Networking CLI
You want to view your computer’s IP address, subnet mask, and default gateway on a Windows machine.
This type of attack tries to make a service unavailable by overwhelming it with traffic or requests
DOS or DDOS
Pretending to be a trusted device, user, website, or address to trick someone or a system is called this.
Spoofing
A VPN primarily helps by doing this to your traffic between your device and the VPN server.
Encrypting the traffic (creating a secure tunnel)
Authorized security testing performed to find vulnerabilities before real attackers do is called this.
Penetration testing
You want to test whether your computer can reach another device on the network by sending small packets and checking for replies.
ping
This is the key difference between DoS and DDoS: a DDoS attack comes from ______.
Multiple devices
Capturing and inspecting network traffic packets is called this.
Sniffing
“A VPN makes me invisible and unhackable.” Is that accurate? Explain why.
False.
A VPN improves privacy but does not make you invisible. The VPN provider can still "see" you and could potentially sell your information.
Code, a technique, or a method that takes advantage of a vulnerability is called this.
Exploit
You suspect a system is making strange network connections. You want to see active connections and listening ports from the command line.
netstat
What are computers involved in a DDOS attack called.
Zombies / Botnet
A fake email appears to come from a teacher or bank to trick someone into clicking a link. This is an example of ______.
Spoofing (phishing)
A hidden way for an attacker to regain access later, even after initial compromise, is called this.
Backdoor
Open a secure encrypted connection with another computer. Allows you to work remotely on another computer
ssh
This is a common goal of a DoS/DDoS attack, even if no files are stolen.
Disrupting availability
A user on public Wi-Fi logs into a site over HTTP instead of HTTPS. Which attack topic from this category becomes a much bigger risk, and why?

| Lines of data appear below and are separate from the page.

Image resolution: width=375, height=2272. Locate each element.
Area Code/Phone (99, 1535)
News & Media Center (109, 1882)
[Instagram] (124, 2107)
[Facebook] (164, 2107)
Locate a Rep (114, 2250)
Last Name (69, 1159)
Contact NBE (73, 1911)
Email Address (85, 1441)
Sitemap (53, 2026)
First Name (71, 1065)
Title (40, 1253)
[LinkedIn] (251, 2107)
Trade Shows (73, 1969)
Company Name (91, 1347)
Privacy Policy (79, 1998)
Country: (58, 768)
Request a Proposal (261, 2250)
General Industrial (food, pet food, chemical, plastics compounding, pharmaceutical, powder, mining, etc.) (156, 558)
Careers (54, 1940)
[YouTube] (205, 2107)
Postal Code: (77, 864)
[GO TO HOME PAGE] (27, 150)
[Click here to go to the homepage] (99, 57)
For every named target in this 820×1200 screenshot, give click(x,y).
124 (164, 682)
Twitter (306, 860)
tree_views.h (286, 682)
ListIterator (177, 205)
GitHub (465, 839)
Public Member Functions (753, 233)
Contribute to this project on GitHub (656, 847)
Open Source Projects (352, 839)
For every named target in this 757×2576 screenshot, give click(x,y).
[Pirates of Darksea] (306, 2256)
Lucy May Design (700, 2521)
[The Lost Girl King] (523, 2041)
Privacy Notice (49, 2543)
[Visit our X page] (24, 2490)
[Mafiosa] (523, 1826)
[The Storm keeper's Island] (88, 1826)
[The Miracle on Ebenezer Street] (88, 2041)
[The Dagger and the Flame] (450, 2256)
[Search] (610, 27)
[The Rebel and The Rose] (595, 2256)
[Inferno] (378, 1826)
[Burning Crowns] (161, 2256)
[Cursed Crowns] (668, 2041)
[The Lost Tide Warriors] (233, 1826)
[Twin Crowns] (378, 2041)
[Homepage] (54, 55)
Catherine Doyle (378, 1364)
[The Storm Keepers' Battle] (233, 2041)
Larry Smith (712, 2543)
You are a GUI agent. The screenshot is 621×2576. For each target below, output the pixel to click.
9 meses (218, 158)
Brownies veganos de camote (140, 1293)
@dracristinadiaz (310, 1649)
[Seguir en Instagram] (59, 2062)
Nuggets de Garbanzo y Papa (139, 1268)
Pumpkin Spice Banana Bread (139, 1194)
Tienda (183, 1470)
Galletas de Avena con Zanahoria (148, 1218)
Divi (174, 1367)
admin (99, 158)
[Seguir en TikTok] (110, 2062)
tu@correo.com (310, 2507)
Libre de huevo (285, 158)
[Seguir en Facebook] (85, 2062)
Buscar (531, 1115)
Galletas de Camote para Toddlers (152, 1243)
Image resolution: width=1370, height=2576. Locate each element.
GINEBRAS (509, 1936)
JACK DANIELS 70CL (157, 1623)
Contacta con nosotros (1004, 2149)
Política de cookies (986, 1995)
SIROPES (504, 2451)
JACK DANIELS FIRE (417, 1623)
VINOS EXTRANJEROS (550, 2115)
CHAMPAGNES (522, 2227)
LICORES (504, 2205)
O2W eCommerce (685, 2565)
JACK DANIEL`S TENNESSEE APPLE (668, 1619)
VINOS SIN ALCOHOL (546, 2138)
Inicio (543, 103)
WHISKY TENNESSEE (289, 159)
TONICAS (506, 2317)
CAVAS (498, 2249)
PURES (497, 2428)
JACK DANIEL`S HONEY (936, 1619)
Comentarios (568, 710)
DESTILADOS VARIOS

Sniffing, unencrypted traffic can be captured/read
Name 2 ways to improve security while on public wifi.
•Turn on your firewall.
•Make sure Anti-Virus is up to date and running.
•Confirm the name of the network
•Do NOT use a credit card or do any online shopping.
•Use VPN software
On a Windows PC, this built-in tool can help you spot suspicious processes using high CPU, RAM, or disk unexpectedly.
Task Manager / Process Explorer
Open a port to listen for incoming connections or connect to another listening device
netcat
Give one realistic mitigation/defense for DoS/DDoS attacks used by organizations.
Rate limiting, traffic filtering, load balancing, or DDoS protection service
What is ARP poisoning?
Putting a false MAC address entry in the target’s ARP cache with the result that packets will be directed to the attack computer instead of the intended receiver.
What is an evil twin attack?
The attacker’s access point is set up to look like a better connection option. Once you connect to the evil access point, the attacker can analyze your network traffic and execute MitM attacks.
A process has a strange name, high CPU usage, and launches at startup, but the user doesn’t recognize it. What is the best next step?
Investigate. Check which user is running it. Check the process in Process Explorer. Check the threat level. Terminate the process. Delete necessary files.